The hi-res and 3D substitutes are controlled via an XML language called MML, the Marathon Markul Language, which tells the engine to replace with what.
There were builds for classic, but they haven't really been kept up. The last build is over a year and a half old, and I have no idea if the classic maintainer is still working with us.
Let's see. OK, in order:
A1 (as we call it) is the OSS project built on the Marathon 2 engine. Right before being sucked into the Black Pit of Redmond, Bungie GPL'd Marathon 2.
Large chunks of the code have been redesigned to use various SDL libraries, enabling native play on Linux, Win32, hell, BeOS, as well as X-based play on OS X. The OS X carbon port is different branch of the code, and actually the primary one being maintained.
A1 can read Marathon 2 and Marathon Infinity map/shape/sound/whatever files. It cannot read Marathon 1, but there are various tools available to automate the conversion process, as well as an significant number of maps hand-converted (including all of Marathon 1 itself, as the M1A1 project). Furthermore, A1 now supports hi-res substitute textures, of which there are many, as well as providing limited support for replacing sprites with 3D models.

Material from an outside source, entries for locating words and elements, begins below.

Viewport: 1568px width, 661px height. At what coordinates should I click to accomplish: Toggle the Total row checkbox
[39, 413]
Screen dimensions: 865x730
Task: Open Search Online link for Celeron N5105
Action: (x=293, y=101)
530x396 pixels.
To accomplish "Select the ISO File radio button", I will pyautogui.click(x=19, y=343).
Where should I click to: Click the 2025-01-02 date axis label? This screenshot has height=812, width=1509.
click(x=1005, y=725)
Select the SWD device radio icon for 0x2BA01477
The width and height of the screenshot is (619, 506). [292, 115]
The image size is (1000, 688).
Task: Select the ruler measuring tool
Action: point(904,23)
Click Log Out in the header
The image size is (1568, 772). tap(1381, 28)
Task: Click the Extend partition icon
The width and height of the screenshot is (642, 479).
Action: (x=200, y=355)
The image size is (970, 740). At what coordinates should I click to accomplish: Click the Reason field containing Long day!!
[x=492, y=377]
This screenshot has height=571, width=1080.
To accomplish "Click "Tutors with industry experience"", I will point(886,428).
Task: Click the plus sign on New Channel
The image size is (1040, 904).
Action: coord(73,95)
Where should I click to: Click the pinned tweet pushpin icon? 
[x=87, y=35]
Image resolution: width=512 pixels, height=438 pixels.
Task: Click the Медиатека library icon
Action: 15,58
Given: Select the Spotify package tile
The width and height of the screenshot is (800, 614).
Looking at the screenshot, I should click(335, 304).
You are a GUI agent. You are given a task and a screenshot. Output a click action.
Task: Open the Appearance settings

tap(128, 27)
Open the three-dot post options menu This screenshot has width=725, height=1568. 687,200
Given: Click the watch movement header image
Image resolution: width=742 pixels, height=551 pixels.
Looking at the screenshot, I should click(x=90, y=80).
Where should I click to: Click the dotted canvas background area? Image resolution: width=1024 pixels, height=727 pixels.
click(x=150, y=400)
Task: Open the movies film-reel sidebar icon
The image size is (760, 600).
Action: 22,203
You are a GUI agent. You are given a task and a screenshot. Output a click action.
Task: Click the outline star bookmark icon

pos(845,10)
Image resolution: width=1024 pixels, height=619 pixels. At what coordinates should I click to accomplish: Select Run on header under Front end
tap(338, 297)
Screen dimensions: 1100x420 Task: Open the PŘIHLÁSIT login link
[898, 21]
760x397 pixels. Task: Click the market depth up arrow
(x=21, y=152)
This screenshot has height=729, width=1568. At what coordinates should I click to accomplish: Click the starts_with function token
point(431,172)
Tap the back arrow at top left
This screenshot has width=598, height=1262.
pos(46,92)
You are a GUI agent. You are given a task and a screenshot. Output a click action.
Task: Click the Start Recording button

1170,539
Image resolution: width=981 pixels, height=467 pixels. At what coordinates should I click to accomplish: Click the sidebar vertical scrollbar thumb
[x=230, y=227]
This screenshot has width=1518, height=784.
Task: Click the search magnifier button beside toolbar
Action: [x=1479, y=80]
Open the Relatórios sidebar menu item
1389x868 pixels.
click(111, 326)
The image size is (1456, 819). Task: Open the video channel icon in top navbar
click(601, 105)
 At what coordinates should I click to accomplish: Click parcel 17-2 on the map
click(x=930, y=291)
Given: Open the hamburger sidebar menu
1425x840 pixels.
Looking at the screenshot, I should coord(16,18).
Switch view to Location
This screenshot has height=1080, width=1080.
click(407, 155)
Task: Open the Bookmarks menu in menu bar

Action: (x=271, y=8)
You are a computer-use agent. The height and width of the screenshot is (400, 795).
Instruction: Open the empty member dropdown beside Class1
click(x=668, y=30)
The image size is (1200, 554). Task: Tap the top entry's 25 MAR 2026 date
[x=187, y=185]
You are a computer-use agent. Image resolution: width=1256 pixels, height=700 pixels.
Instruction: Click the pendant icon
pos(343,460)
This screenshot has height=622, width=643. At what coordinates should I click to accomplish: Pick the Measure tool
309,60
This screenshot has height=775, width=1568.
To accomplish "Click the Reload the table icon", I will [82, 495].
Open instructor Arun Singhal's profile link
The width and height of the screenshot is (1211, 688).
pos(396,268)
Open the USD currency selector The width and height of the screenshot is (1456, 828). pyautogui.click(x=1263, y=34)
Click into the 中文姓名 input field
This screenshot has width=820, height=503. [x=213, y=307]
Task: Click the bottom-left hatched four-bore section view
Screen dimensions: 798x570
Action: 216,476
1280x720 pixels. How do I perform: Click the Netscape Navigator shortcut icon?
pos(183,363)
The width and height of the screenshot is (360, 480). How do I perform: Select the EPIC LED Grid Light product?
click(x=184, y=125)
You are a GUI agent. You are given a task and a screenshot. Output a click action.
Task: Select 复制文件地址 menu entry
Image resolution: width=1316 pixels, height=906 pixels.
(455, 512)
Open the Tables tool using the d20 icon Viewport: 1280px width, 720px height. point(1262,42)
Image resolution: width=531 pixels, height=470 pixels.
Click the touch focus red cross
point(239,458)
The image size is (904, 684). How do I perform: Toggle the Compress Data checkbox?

A1 is not networkable with the original games. It's not even generally networkable with prior versions of itself. :)
M1/M2/Minf were strictly AppleTalk LAN games. M2/win had an IPX mode. Towards the end of the OS 9 days, there was a AppleTalk-TCP/IP bridge tool that some people used to successfully play networked games over the internet, but from what I heard, it was horribly laggy. Marathon's original networking model was ring-style and assumed perfect conditions (0ms ping, 0% loss), and it had very little tolerance for real-world conditions as found on the 'net at large. A1's networking has been overhauled into a modern star network that can handle the internet much better.